I. L'opportunité et le cadre du plan de développement des compétences
La première étape consiste à se demander si l'entreprise a intérêt, ou l'obligation de fait, à formaliser un plan de développement des compétences.
Dans les entreprises d'au moins 300 salariés, la négociation sur la gestion des emplois et des parcours professionnels conduit en pratique à élaborer un plan structuré, avec des objectifs pluriannuels et des catégories de salariés prioritaires.
Dans les autres entreprises, l'employeur conserve en principe une marge d'action pour décider de mettre en place ou non un plan formalisé, tout en restant tenu de respecter son obligation générale de formation. Il est alors utile d'identifier les règles issues des conventions collectives ou accords applicables, qui peuvent prévoir des engagements spécifiques en matière de plan ou de financement des formations.
L'employeur doit aussi recenser les formations rendues obligatoires par la loi ou par des textes sectoriels, notamment en matière de santé-sécurité, qui devront nécessairement figurer parmi les actions programmées.
II. La mise en place du plan de développement des compétences
Une fois le cadre fixé, l'employeur doit identifier les bénéficiaires des formations, en respectant les principes de non-discrimination et d'égalité de traitement.
Le plan doit rester ouvert à tous les salariés, en fonction des besoins de l'entreprise, tout en prévoyant des priorités cohérentes (catégories professionnelles, métiers en tension, évolutions technologiques, etc.).
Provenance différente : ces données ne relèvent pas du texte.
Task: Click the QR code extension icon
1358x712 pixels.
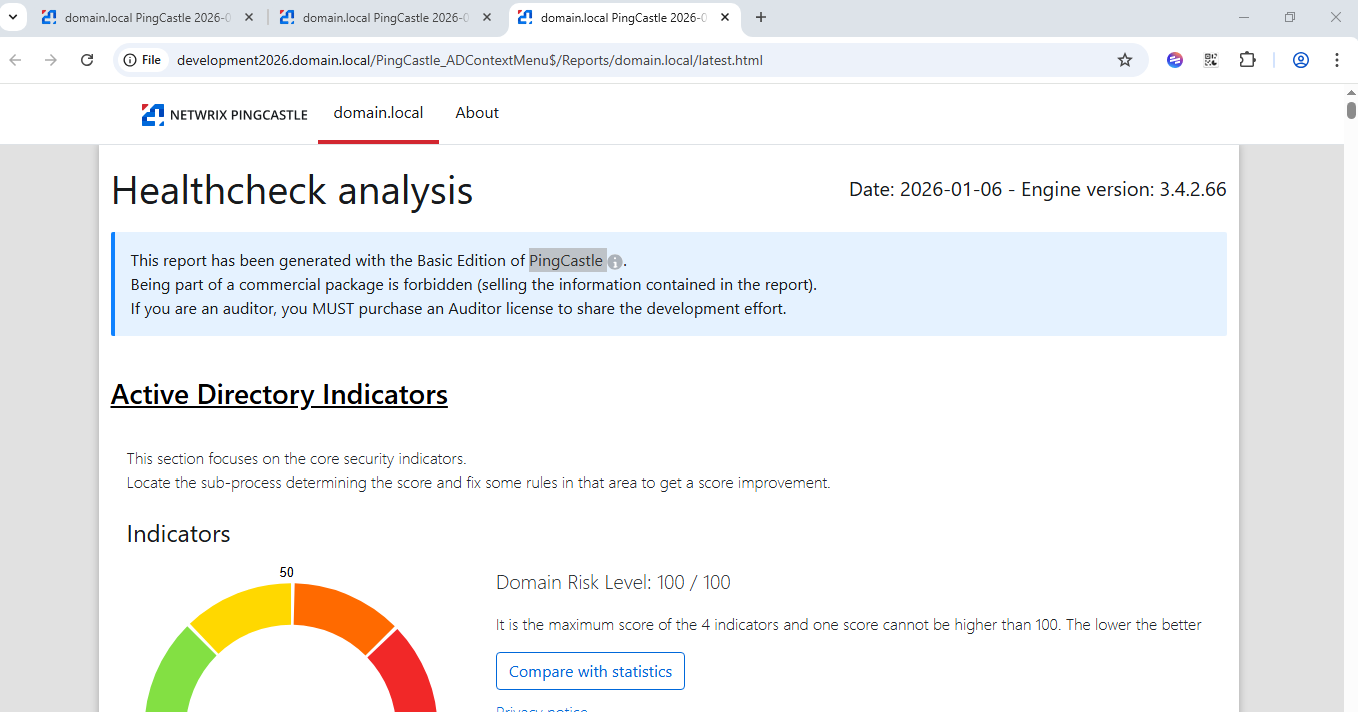Action: (x=1210, y=60)
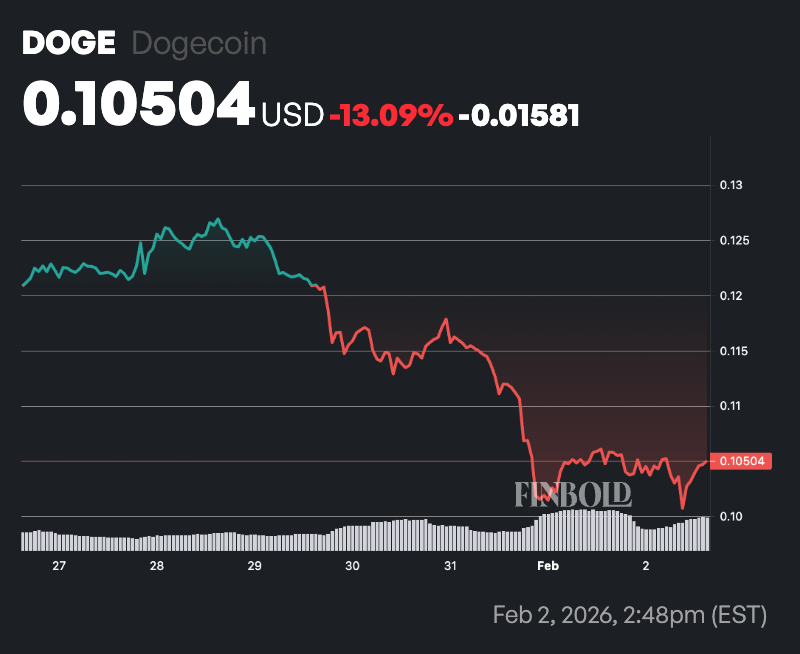Screen dimensions: 800x654
Task: Select date 31 on the time axis
Action: coord(450,566)
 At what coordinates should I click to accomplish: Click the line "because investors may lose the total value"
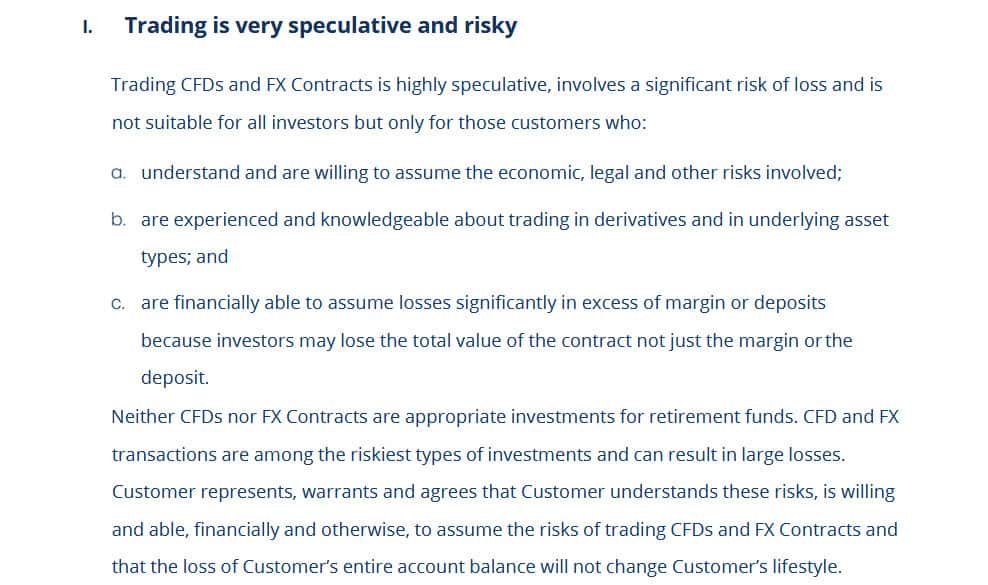pos(496,340)
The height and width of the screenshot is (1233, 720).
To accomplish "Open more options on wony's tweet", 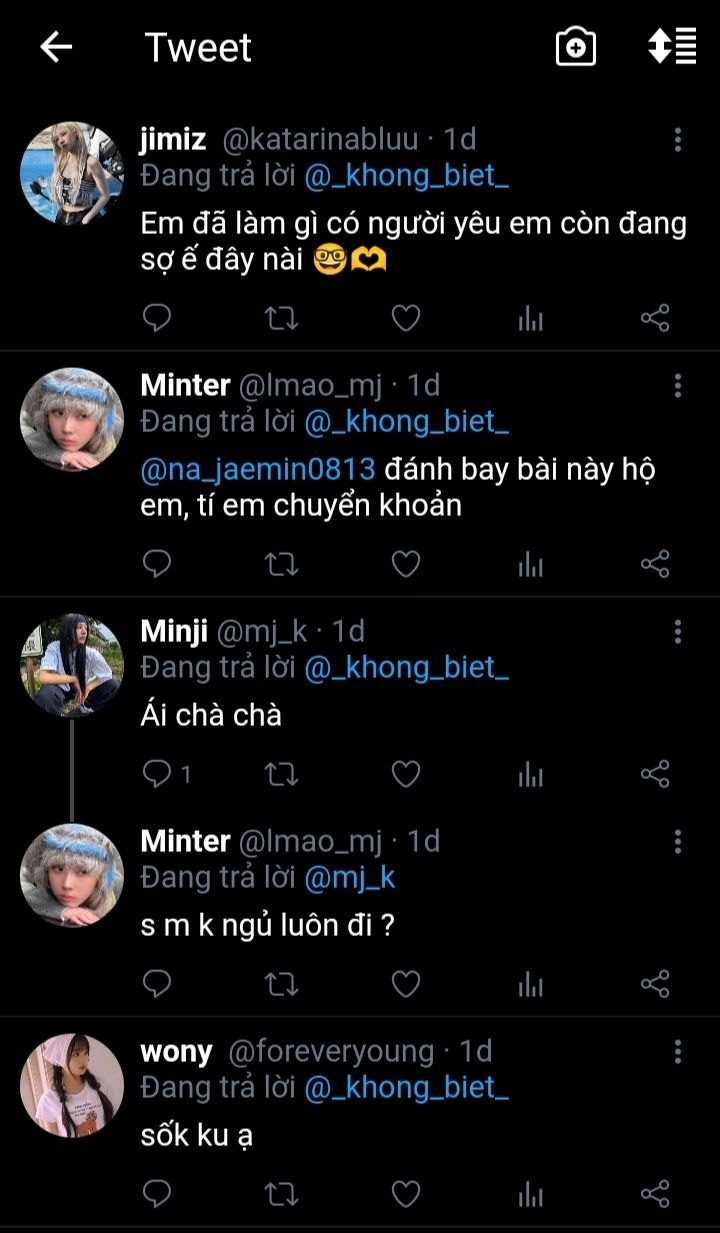I will click(x=678, y=1052).
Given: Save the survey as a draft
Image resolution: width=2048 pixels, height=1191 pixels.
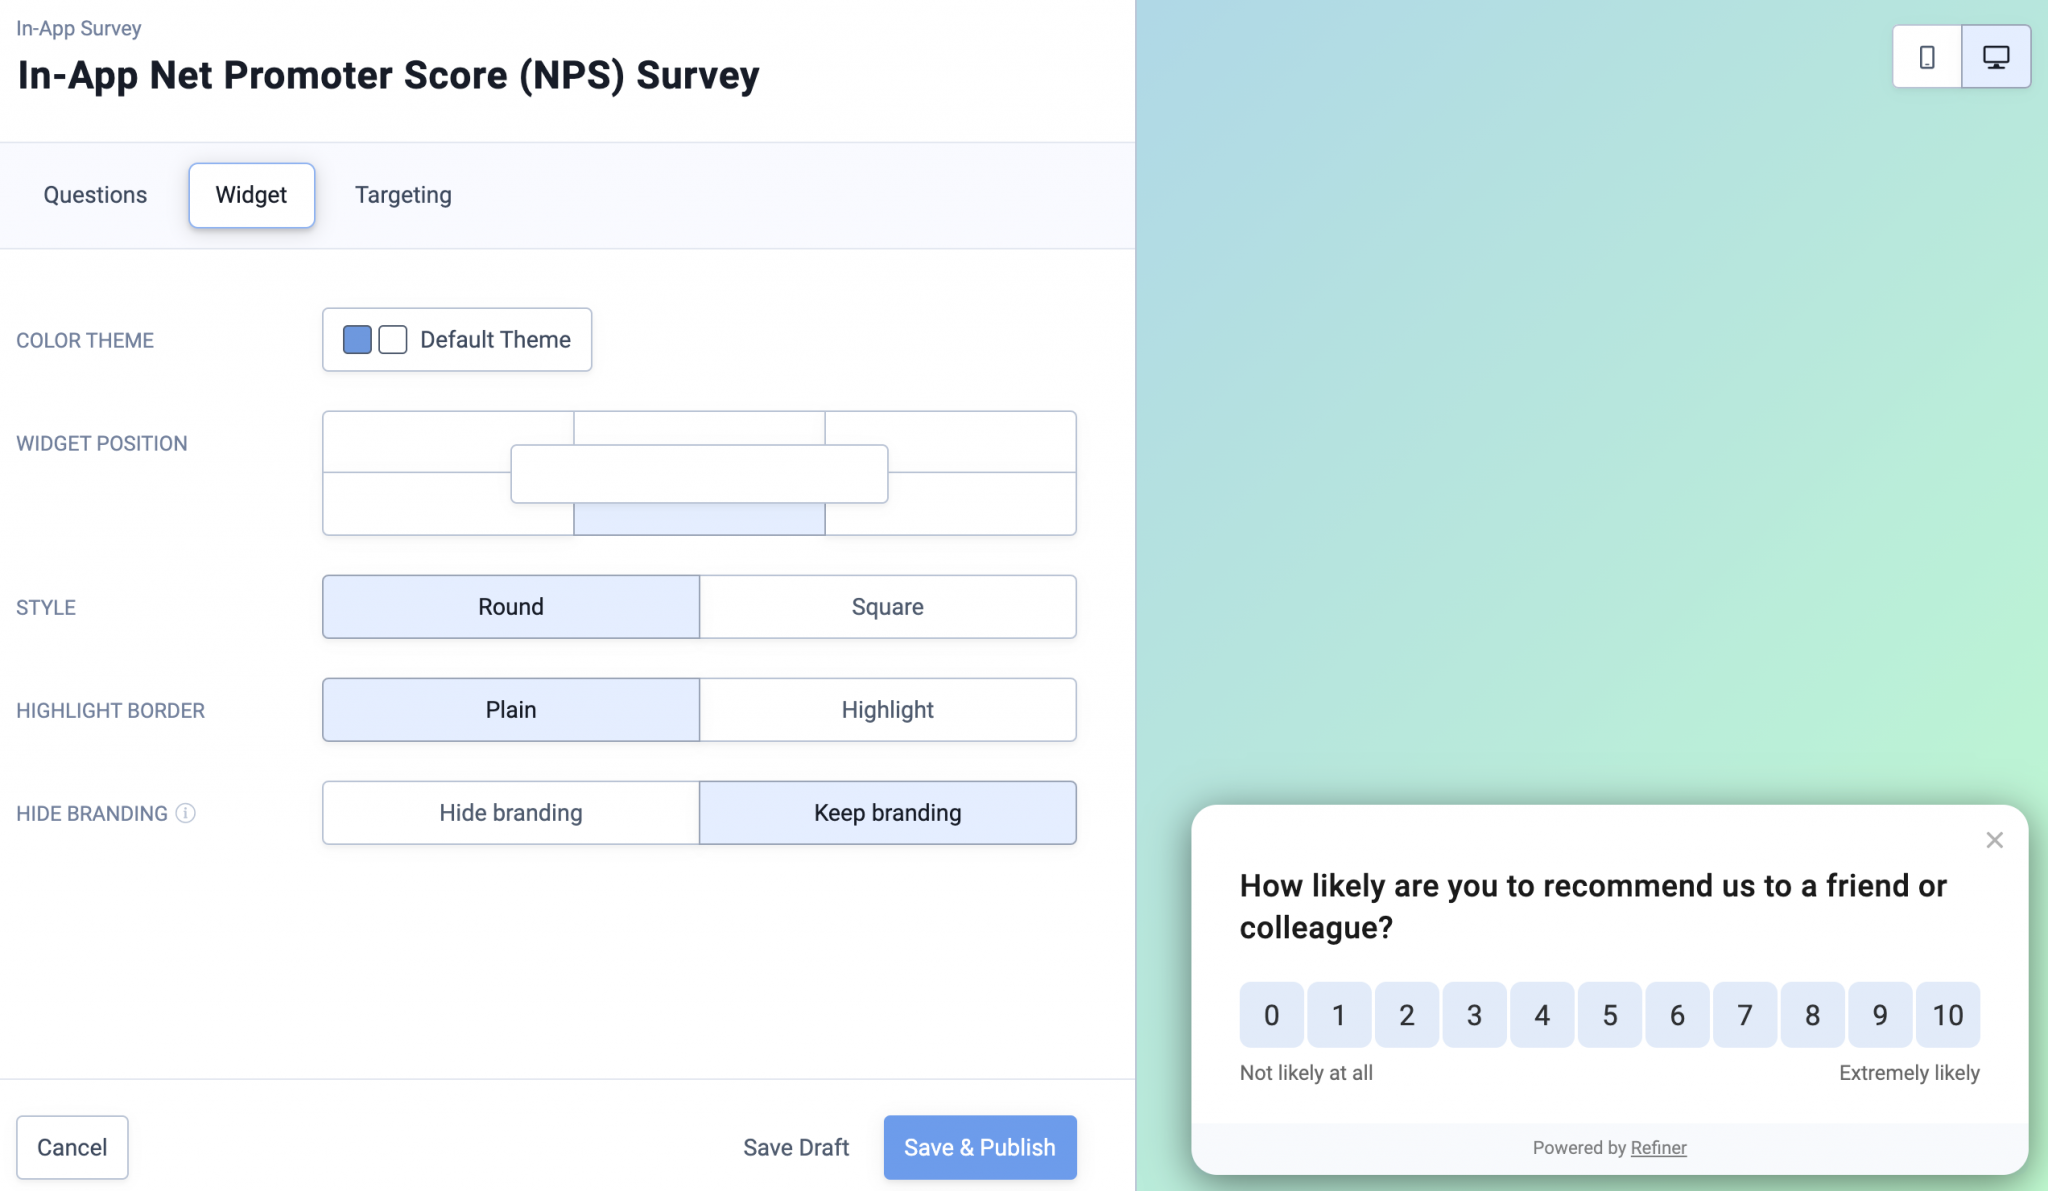Looking at the screenshot, I should tap(795, 1147).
Les actions de formation retenues doivent répondre à la définition légale : un parcours pédagogique orienté vers un objectif professionnel, pouvant être réalisé en présentiel, à distance ou en situation de travail.
Il est recommandé de distinguer clairement les formations dites obligatoires, qui constituent du temps de travail effectif, et les autres formations, qui peuvent parfois se dérouler en partie hors temps de travail sous conditions. Dans les entreprises d'au moins 50 salariés, le plan doit être présenté au comité social et économique (CSE), dans le cadre des consultations récurrentes sur les orientations stratégiques et sur la politique sociale, avec une information suffisamment complète via la base de données économiques, sociales et environnementales.
Afin de limiter les risques de contestation, il est opportun de formaliser un plan lisible, documenté et partagé avec le CSE, en précisant la nature des actions et les publics visés.